仕事に慣れて日々の業務に飽きてしまうと、商品、サービスの品質が保てなくなります。

 私がセブン-イレブンのFCオーナーをしていた頃の話。納品される弁当の盛り付けの見栄えが、どんどん悪くなっていく時期がありました。酷いときには、弁当箱の裏側に野菜の破片が張り付いているものまで納入されるようになりました。

 これは見逃すわけにはいかないと思い、製造している工場にクレームとして伝えたところ、店舗からの発注数も落ちていないし、FC本部からの注意も受けていないので、とくに問題はないと思っていたし、商品のクオリティーが低下していることに気づかなかったと、工場長から聞きました。
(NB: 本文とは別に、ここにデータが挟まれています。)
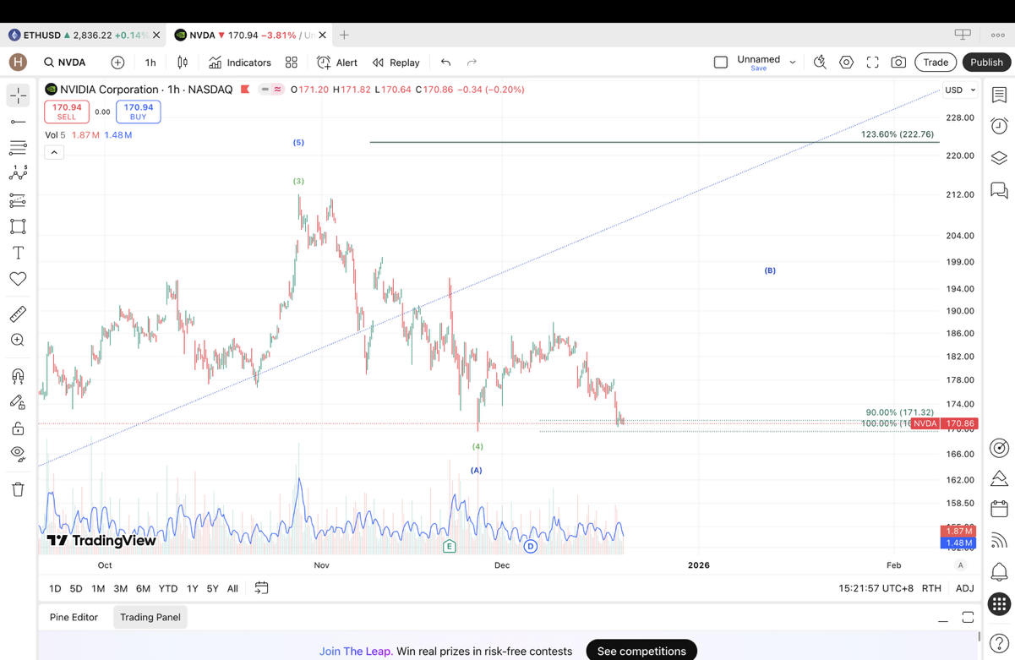Viewport: 1015px width, 660px height.
Task: Select the Text tool in left toolbar
Action: [x=18, y=253]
 仕事のマンネリ化が原因の「ナダレ化現象」はゆっくり進行するため、第三者から指摘されない限りなかなか気づくことができないので、要注意です。

商品が売れなくなるのは
販売員の関心が切れたとき

 恋人同士が付き合いだして、しばらくすると相手が傍にいるのが当たり前の状態になります。徐々に空気のような存在になり、出会った頃のようなトキメキやドキドキが薄れてきてマンネリ化します。

 この状態が進行すると、いつしか熱が冷めて破局が訪れます。そういう経験をお持ちの方も、いらっしゃるかもしれません。

 仕事も同じです。初めて取り組む業務は、何もかもが新鮮に感じることばかりですし、覚えることだけで精一杯の状態です。そのときに感じていたドキドキやワクワク感は、仕事のやり方が分かってくると徐々に薄れてきます。

 仕事に慣れれば、スムーズに作業を行えるので良い面もありますが、トキメキがなくなるので、仕事への興味が薄れてモチベーションが低下していきます。

 小売業の話になりますが、商品が売れなくなるのは、商品自体の問題という場合もあるものの、一番の原因は入荷して時間が経過した商品に対して、スタッフの気持ちが向かなくなってしまうことです。